Cameroun : comment Neptune oil veut faire oublier le bois de chauffe

Longtemps restée dans l’ombre des géants du secteur en tant que simple convoyeur, l’entreprise Neptune Oil s’émancipe et lance son propre assaut sur les cuisines camerounaises. 

Avec l’étiquette « Neptune Gaz », l’opérateur ne se contente plus de distribuer les marques des autres, il installe sa propre signature bleue dans un marché du gaz domestique en pleine ébullition. En fixant une consigne agressive à 15 000 FCFA pour son lancement, le groupe ne vise pas seulement une part de marché, il cherche à fracturer les habitudes de consommation pour imposer une nouvelle norme de proximité et de fiabilité depuis son bastion d’Akwa, au cœur de Douala.

L’ambition est chiffrée avec une précision chirurgicale : 100 000 bouteilles en circulation d’ici 2026. Derrière cette logistique de masse, se cache un enjeu de santé publique et de préservation environnementale, Francis Ntonè Moussinga positionnant le gaz comme l’alternative salvatrice face aux ravages du bois de chauffe et du charbon. C’est une guerre contre la déforestation qui se joue dans chaque rack de 200 bouteilles installé en station-service. L’opérateur fait le pari que la sécurité et la disponibilité constante seront les clés pour convaincre les ménages urbains et les PME de franchir le pas de la transition énergétique, portant ainsi le taux de pénétration du gaz à 60 % dans les trois prochaines années.

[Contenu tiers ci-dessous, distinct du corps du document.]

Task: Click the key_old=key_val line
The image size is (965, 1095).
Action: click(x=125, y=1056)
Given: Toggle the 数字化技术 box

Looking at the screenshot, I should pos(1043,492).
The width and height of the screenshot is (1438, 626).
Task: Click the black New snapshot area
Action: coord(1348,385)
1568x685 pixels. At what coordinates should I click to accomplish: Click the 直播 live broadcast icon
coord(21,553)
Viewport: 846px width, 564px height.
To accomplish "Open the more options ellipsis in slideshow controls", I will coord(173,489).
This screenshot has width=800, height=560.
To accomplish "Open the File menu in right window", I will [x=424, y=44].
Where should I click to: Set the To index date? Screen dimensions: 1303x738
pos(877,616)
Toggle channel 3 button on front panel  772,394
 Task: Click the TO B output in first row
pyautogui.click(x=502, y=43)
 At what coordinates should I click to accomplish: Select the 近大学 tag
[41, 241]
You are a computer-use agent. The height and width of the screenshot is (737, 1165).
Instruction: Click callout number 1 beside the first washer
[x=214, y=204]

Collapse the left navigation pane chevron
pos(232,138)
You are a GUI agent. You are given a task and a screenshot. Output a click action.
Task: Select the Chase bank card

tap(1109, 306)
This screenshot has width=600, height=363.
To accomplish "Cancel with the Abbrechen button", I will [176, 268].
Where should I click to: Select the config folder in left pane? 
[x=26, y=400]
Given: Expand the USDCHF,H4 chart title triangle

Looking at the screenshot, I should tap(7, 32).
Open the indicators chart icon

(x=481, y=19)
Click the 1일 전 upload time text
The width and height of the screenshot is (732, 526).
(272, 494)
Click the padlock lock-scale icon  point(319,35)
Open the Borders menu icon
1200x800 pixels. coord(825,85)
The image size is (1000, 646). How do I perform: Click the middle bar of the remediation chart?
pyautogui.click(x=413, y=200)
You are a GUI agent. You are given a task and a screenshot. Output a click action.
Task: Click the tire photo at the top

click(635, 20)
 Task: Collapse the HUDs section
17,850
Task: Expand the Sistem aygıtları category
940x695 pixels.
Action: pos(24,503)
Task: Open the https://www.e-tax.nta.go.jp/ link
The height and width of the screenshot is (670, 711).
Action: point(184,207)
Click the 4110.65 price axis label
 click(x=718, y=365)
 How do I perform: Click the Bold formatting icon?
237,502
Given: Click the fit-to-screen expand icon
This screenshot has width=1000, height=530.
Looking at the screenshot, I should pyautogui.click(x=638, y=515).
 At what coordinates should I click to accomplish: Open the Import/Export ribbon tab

La véritable plus-value de cette stratégie réside dans l’hybridation des services. Neptune Oil ne vend pas qu’une bouteille de métal, elle vend une expérience de confort moderne en mariant son réseau physique à un dispositif numérique de commande en ligne. Proposer la livraison et l’installation à domicile pour un coût total d’acquisition de 21 500 FCFA est un coup de maître logistique qui élimine les derniers freins psychologiques des consommateurs. Si le défi de la gestion des stocks est immense dans un secteur souvent marqué par les pénuries, l’approche intégrée de Neptune pourrait bien redéfinir les standards d’efficacité d’un marché camerounais en quête de souffle nouveau.